Image by Ernesto Rodriguez from Pixabay 

I wrote last week on how fructose can lead to fatty liver, which can then contribute to metabolic syndrome generally. This week is a variation on a theme: how a metabolite of fructose, uric acid, can lead to one of the symptoms of metabolic syndrome: high blood pressure. 

Where Uric Acid Comes From

Uric acid is best known as the compound that causes gout, and it’s usually associated with consuming meat and beer. This is because both are high in purines, which break down into uric acid. Other types of alcohol can confer some dose-dependent risk, too.

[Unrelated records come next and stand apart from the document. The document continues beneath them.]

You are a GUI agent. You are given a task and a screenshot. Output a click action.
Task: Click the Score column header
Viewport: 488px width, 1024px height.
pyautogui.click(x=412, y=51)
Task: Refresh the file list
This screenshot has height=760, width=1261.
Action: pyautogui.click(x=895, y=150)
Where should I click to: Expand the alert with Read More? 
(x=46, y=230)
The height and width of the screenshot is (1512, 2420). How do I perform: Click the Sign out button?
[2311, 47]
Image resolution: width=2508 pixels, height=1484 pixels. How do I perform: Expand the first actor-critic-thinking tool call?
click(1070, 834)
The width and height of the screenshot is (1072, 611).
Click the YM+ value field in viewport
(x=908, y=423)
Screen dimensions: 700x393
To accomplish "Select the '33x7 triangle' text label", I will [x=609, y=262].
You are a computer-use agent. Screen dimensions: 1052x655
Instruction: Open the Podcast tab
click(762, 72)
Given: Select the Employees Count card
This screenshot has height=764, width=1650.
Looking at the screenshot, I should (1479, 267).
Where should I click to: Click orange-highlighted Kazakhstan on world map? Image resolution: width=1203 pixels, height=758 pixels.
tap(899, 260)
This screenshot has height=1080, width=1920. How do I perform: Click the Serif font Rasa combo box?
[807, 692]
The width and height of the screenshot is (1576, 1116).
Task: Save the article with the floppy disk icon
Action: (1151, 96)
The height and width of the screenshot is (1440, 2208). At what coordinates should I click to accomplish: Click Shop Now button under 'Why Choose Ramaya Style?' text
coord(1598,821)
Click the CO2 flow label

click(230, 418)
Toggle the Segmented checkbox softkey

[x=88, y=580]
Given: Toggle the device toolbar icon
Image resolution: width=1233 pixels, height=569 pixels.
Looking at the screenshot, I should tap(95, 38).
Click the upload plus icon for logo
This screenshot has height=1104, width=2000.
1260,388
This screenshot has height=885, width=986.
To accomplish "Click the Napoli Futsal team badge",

The other pathway for uric acid production comes from fructose, and sucrose (due to its fructose component). As we discussed last week, high fructose leads to a fatty liver, as well as oxidative stress to the mitochondria, and metabolic dysfunction. 

Fructose hides in all kinds of processed foods these days, including high fructose corn syrup of course, as well as fruit juice, cane sugar, agave, and even honey. 

The High Blood Pressure Connection

Uric acid has been connected to elevated blood pressure since 1874—amazing that they could even test for it back then! Since then, epidemiological studies have shown the correlation between uric acid and both hypertension and chronic kidney disease, too. The kidney disease association makes sense, as uric acid is one of the primary components of urine (hence the name). 

We’ve also known for decades at least that there is a connection between the Standard Western Diet and hypertension, though the exact mechanism here hasn’t been clear either.

Only relatively recently have the studies begun to draw a causal link between diet, uric acid, and hypertension. 

First, studies established that uric acid influenced hypertension when giving uric acid inhibiting medications successfully lowered blood pressure. This showed that one affects the other. It was also established that high uric acid levels, independent of any other symptoms or risk factors, predicted later hypertension.

How Uric Acid Raises Blood Pressure

We’ve since learned that there are several possible mechanisms of action for how uric acid might raise blood pressure.

The first is through the kidneys, as again, chronic kidney disease is often part of the picture of elevated uric acid as well. Uric acid can deposit on the lining of blood vessels all over the body, including in the kidneys, leading to decreased blood flow. Decreased blood flow to the kidneys activates a feedback system (called the renin-angiotensin-aldosterone system) which triggers multiple mechanisms to raise blood pressure. The idea is that increasing blood pressure will increase blood flow to the kidneys and thus, increase kidney filtration. Because of this system, the kidneys are a common target for several different classes of blood pressure medications.

But this same deposition of uric acid in the blood vessels in the kidneys can happen everywhere else, too. This has been shown to trigger damage to the endothelial (blood vessel) lining, including increased endothelial stiffness, decreased nitric oxide function, necessary for blood vessel dilation, and increased oxidative damage to the endothelial lining. 

Eventually this process can lead directly to full-blown cardiovascular disease—including but not limited to hypertension. High uric acid has been linked to elevated coronary calcium scores as well. 

The Upshot

If you have primary, or unexplained, high blood pressure, or cardiovascular disease generally, consider checking your uric acid levels—where levels should not just be normal according to the lab reference range, which is really just a bell curve of the population, and not reflective of optimal health. This study proposes an ideal target of <6.0 for healthy people.

And while you’re at it, this is a whole new reason to cut out processed foods, to greatly limit sugar and beer, and to moderate your meat intake.